Valter Hugo Mãe

Ah, Vila do Conde


As máscaras são como lenços de assoar que se dobram nos bolsos das camisas ou na carteira onde as senhoras têm a fotografia dos netos ou dos falecidos.

Nem me falem no vírus por Vila do Conde, que isto vai sempre parar às Caxinas, com as televisões a mostrarem as nossas dunas. A presidente da autarquia assume que o surto assenta sobretudo no foco da Gencoal, a conserveira aqui diante de minha casa, por onde nunca vi ninguém advertindo ao cuidado.

Várias vezes escutei acerca de pessoas com diagnóstico positivo e que não se deixam em isolamento. Mais, pessoas que não se diagnosticam oficialmente a menos que tenham sintomas graves. Há dias, na fila para os correios, uma moça garantia que, na fábrica, algumas mulheres trabalhavam caladas porque lhes deram sintomas ligeiros e assim não ficavam na mira de ninguém. Vale o que vale. São coisas que se dizem e devem traduzir sobretudo o medo ou o protesto de não haver melhor e mais atempada informação. Não fazemos ideia de como se controlam as coisas. Aqui, pela redondeza, o que se mostra é o descompromisso, o que significa o descontrolo total.

Deram de se juntar à nossa porta os adolescentes e algumas crianças. Com colunas de som a tocar umas confusões latinas, sempre a distorcer, ficam em bicicletas e empurrões, gritarias e estardalhaços num grupo de mais de vinte e trinta. Com os velhos a passar os dias inteiros para trás e para diante, ao caminho do pão quente ou das cervejas nos cafés, as máscaras são como lenços de assoar que se dobram nos bolsos das camisas ou na carteira onde as senhoras têm a fotografia dos netos ou dos falecidos. Aqui, à entrada do talho, tira-se a máscara de tão dobradinha e coloca-se no rosto sempre sem fôlego, que nas Caxinas somos todos meio asmáticos, tramados por esta maresia, pela humidade, pela nortada ou lá o que seja que ataca os pulmões. Para cada caminho, atravessa-se a estrepitante festa dos adolescentes, que ficam como carrosseis de bafo em torno de quem passa.

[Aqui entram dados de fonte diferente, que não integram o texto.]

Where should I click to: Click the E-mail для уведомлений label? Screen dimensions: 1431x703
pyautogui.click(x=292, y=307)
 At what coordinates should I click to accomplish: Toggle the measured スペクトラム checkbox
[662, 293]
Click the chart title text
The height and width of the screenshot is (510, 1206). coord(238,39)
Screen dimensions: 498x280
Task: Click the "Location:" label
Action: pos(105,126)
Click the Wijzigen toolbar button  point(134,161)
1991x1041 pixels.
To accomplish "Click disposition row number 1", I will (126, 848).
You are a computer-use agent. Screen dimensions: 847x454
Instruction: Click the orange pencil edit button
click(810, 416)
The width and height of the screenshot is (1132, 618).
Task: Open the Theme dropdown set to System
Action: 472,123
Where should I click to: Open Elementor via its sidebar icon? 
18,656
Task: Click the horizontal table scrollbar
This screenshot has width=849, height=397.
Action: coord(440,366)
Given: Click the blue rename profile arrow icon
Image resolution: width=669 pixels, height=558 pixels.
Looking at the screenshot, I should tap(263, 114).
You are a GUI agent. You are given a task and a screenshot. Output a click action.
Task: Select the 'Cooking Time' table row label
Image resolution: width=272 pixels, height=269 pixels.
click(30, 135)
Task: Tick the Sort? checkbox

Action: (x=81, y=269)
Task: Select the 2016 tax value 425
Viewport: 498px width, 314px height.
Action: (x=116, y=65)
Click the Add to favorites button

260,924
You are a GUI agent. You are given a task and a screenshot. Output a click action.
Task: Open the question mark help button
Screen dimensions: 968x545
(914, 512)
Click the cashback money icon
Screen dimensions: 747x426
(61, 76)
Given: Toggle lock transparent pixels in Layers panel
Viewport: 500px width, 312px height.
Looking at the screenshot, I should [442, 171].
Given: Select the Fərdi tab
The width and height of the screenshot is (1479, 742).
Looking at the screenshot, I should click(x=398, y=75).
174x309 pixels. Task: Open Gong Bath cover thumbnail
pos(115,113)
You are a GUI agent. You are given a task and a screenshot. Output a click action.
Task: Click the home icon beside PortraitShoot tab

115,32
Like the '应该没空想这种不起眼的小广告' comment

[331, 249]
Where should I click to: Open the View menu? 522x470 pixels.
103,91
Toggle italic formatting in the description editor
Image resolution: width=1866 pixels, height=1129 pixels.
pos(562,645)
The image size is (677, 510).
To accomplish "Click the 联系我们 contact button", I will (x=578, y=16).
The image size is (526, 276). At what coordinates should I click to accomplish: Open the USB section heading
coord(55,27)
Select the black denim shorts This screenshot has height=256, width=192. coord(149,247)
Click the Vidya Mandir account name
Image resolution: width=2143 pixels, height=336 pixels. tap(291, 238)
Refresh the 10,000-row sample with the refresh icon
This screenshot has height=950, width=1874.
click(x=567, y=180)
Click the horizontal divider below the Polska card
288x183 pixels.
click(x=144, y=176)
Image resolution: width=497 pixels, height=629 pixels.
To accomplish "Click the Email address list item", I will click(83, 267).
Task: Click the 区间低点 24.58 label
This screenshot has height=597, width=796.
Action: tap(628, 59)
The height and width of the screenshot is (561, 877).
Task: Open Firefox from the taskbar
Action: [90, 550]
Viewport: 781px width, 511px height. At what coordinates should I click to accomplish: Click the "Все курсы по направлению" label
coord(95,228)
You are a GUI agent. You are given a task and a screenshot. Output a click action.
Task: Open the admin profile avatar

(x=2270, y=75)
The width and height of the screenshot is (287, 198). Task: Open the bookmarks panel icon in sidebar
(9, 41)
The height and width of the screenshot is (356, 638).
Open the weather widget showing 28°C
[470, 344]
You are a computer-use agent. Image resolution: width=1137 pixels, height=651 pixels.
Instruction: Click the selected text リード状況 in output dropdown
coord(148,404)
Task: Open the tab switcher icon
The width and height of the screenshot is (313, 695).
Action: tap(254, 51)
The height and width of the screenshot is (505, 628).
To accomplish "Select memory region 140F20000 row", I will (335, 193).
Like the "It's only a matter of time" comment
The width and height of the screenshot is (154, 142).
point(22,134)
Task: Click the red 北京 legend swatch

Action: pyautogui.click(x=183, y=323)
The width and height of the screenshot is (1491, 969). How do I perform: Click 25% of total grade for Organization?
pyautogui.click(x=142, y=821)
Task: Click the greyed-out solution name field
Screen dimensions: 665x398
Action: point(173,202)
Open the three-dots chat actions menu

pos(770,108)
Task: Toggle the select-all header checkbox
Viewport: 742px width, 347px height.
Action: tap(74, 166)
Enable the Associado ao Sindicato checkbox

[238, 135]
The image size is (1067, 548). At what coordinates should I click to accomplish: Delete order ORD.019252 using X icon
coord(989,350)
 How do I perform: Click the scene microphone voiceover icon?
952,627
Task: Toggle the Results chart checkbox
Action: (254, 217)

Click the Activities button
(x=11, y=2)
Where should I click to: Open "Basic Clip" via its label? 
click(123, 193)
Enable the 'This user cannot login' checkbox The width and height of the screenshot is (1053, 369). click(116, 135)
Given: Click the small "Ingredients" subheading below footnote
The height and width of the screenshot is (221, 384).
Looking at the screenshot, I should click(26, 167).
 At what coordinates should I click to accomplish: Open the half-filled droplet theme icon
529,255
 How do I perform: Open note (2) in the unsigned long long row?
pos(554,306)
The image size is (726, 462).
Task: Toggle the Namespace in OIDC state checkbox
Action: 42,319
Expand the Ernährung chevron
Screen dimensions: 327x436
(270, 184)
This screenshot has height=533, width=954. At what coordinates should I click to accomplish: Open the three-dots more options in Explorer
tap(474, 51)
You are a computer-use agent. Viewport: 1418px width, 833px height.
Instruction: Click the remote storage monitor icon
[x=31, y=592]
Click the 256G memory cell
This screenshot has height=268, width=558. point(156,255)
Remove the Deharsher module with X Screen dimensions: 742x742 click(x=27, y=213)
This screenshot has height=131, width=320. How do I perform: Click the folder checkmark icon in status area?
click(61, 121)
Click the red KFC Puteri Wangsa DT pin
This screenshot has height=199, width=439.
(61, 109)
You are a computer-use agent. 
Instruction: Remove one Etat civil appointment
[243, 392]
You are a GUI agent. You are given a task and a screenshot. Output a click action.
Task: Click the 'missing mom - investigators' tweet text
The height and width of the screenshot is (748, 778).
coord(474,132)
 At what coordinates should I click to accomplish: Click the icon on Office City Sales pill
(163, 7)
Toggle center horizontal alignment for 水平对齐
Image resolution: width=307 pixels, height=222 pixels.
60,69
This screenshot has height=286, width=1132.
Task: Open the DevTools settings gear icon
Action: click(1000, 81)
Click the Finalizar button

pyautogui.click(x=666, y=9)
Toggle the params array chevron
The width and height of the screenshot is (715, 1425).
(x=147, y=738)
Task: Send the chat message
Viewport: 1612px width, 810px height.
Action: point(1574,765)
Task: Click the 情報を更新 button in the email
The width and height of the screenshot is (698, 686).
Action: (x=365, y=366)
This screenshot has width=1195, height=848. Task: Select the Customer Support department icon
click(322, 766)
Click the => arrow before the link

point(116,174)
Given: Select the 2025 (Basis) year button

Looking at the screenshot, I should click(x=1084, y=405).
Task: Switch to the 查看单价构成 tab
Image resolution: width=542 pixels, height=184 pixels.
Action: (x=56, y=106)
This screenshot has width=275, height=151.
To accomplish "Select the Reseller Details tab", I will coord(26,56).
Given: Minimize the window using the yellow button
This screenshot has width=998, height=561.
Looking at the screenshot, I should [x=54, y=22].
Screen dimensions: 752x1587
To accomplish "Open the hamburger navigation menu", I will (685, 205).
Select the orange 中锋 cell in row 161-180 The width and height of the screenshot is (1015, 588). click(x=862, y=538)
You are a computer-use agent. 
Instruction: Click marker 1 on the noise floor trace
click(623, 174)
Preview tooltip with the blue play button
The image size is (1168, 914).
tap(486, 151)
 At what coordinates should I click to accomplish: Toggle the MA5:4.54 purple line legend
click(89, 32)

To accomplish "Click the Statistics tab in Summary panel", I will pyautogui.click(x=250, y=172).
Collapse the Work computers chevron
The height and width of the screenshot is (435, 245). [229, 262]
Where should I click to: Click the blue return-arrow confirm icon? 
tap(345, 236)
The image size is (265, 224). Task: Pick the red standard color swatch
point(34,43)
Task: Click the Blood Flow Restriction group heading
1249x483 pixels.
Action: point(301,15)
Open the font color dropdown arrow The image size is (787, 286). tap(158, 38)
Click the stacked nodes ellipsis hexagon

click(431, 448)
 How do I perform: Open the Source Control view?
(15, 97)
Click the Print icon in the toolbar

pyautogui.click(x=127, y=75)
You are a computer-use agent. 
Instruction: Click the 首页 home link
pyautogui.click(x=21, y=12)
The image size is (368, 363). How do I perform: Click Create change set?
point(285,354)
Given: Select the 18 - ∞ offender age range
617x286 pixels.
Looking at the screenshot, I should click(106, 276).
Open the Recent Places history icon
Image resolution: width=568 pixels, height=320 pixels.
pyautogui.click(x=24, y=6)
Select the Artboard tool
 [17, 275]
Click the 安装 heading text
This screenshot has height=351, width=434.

Em pouco mais de trinta dias dobramos os casos que existiam desde o início da pandemia. Os números actualizam-se lentamente, com muito poucas explicações, e nas ruas toda a gente carece de saber onde está, afinal, o problema. Agora vão disciplinar as esplanadas quando se multiplicaram as esplanadas exactamente por se dizer às pessoas que seriam seguras. Ninguém sabe em que ficamos. É tudo meio à deriva e um pouco depois de fazer sentido. Quando a imprensa noticia algo, a população já lá chegou por prudência medrosa. Uma ciência de boca em boca que mostra que, uma e outra vez, não há um serviço audível, inequívoco, no instante certo, prestado por autoridade alguma.

Os franceses estão todos por aí, e mais os que colocam as férias na praia no topo das prioridades de sobrevivência, e as Caxinas lá vão às cegas, sem mais do que a fé no Senhor dos Navegantes, cuja festa foi exactamente no início de agosto, quando isto começou a piorar a sério.

Uma menina perguntou se eu também vinha de França. Disse-me que parecia, porque em França as pessoas iam muito de máscara à rua, como eu, e em Portugal só acontecia para comprarem maçãs e iogurtes. Em Portugal, deve a menina achar, os ares já levam a purga. Tão junto ao oceano, o Senhor dos Navegantes providencia a morte do vírus aos banhistas. É uma autêntica alegria. Por entre o reggaeton, só se vê alegria.